Open malessandro opened this issue 3 years ago • 1 comments

Hi all,

I have some problem when computing the vjp (with torch.autograd.grad) between the jacobian of a neural network w.r.t. its parameters and a random tensor. The neural network evaluates hessian w.r.t. inputs (with functorch) in the forward step.

This is the error I got: One of the differentiated Tensors appears to not have been used in the graph. Set allow_unused=True if this is the desired behavior.

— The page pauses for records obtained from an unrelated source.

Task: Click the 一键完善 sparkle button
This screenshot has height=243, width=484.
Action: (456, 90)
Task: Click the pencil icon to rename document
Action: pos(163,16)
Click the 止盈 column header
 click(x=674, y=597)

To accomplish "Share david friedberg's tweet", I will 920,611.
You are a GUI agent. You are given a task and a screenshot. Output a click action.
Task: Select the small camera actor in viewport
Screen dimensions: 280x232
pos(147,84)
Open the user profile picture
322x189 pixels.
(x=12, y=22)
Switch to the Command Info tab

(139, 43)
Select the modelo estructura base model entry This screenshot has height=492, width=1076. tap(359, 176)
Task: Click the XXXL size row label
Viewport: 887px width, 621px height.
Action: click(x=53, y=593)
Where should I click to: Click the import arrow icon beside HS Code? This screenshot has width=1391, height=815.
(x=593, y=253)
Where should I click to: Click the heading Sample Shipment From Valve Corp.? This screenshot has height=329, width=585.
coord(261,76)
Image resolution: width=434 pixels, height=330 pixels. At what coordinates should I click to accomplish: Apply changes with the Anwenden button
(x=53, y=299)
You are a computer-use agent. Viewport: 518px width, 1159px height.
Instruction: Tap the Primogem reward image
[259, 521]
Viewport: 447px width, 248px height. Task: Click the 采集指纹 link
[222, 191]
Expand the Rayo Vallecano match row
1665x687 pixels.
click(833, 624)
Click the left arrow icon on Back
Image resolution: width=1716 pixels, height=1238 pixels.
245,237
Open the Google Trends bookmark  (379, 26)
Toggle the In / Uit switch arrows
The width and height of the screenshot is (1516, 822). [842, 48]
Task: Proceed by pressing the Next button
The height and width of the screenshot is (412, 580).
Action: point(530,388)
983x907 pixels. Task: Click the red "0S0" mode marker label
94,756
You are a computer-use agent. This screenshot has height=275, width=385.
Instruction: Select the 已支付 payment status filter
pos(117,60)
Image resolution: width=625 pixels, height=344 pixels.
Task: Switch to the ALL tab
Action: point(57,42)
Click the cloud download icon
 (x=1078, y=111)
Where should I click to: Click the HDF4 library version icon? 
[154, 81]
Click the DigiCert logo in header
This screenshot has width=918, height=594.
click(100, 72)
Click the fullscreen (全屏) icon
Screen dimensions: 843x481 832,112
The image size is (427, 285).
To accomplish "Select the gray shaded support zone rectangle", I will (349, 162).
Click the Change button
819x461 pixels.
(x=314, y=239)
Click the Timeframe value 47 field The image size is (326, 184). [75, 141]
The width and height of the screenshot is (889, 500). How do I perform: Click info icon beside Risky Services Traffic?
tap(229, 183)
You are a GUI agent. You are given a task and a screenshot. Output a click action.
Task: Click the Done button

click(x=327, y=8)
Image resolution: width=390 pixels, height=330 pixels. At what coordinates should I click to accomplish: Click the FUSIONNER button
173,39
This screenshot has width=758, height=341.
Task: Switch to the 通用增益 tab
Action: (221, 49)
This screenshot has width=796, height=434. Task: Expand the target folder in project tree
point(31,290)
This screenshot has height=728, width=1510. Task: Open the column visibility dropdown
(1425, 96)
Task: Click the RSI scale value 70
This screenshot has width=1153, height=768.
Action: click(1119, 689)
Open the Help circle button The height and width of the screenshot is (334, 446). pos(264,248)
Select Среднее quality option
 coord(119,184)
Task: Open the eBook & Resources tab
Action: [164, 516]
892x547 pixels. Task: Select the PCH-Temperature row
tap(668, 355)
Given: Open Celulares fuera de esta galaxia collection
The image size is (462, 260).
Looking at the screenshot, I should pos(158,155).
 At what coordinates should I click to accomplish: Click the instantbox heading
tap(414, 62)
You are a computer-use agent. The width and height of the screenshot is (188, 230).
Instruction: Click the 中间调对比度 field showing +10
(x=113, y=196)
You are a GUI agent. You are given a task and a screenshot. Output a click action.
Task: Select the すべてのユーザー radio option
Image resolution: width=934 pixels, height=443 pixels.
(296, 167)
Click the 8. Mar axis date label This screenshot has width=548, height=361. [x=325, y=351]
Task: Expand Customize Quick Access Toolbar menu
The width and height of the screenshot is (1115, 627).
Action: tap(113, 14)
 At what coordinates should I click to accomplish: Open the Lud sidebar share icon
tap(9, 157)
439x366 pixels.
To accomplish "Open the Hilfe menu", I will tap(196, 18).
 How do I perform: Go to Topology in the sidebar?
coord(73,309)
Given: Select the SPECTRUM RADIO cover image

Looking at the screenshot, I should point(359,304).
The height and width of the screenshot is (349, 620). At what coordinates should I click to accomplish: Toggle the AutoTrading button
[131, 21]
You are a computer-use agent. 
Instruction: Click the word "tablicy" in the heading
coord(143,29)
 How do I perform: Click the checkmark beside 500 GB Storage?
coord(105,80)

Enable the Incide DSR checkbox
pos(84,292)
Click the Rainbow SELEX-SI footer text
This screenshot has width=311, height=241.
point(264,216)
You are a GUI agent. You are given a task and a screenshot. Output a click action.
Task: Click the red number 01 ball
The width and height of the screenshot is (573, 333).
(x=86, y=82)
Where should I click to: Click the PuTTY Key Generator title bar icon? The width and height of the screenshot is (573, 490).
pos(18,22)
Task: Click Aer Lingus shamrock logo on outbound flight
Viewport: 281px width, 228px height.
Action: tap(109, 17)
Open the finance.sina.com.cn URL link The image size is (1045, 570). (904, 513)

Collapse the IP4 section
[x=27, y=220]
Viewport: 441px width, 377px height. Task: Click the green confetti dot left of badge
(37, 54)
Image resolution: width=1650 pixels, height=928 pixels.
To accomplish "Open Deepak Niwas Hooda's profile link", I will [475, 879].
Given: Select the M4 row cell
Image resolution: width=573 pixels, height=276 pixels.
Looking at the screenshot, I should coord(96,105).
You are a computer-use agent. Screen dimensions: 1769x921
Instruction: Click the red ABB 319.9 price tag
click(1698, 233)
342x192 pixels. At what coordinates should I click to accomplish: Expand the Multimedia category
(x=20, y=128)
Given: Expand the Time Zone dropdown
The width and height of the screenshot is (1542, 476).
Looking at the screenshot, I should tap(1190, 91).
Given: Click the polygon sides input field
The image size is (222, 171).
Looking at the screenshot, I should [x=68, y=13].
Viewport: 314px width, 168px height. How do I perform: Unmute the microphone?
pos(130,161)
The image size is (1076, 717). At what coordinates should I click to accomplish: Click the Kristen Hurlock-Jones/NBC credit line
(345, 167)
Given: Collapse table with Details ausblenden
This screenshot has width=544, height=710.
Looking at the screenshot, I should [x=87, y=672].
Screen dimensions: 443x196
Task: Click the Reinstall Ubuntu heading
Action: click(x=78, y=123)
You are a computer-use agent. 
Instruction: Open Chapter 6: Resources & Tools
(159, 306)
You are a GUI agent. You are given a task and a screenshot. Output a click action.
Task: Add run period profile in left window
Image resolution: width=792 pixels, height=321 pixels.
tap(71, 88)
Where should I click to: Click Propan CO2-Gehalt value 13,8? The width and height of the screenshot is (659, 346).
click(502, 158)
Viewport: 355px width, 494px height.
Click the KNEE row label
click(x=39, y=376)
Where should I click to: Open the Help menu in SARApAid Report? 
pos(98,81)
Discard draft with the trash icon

And this is a minimal example to reproduce the error:

import torch
import torch.nn as nn
from functorch import vmap, hessian

class Net(nn.Module):
    def __init__(self, m):
        super().__init__()
        self.net = nn.Sequential(nn.Linear(m,100),
                                 nn.SiLU(),
                                 nn.Linear(100,100),
                                 nn.SiLU(),
                                 nn.Linear(100,1)) 
         
    def forward(self, x):
        H = vmap(hessian(self.net), in_dims=0)(x)
        trace = vmap(torch.trace, in_dims=0)(H.squeeze(1))
        return trace.unsqueeze(1)

net = Net(m = 2).cuda()
y = net(torch.rand(10,2).cuda())
v = torch.rand(10,1).cuda()            
d_param = torch.autograd.grad(y, list(net.parameters()),v)

I don't have errors when I try to compute gradients of a loss w.r.t the neural network parameters using .backward().

Where am I going wrong?

malessandro avatar Aug 18 '22 15:08 malessandro

The error: One of the differentiated Tensors appears to not have been used in the graph. Set allow_unused=True if this is the desired behavior. means that the derivative with respect to one of the parameters is 0, not necessarily that the tensor is not used in the computation but that where it was used was not tracked by autograd (best guess: add gets seen as a constant after the hessian computation, so it doesn't have a backwards associated with it). This is also checks out because it works with backward, which will allow for tensors with zero gradients (and from testing locally, the grad for that element is None)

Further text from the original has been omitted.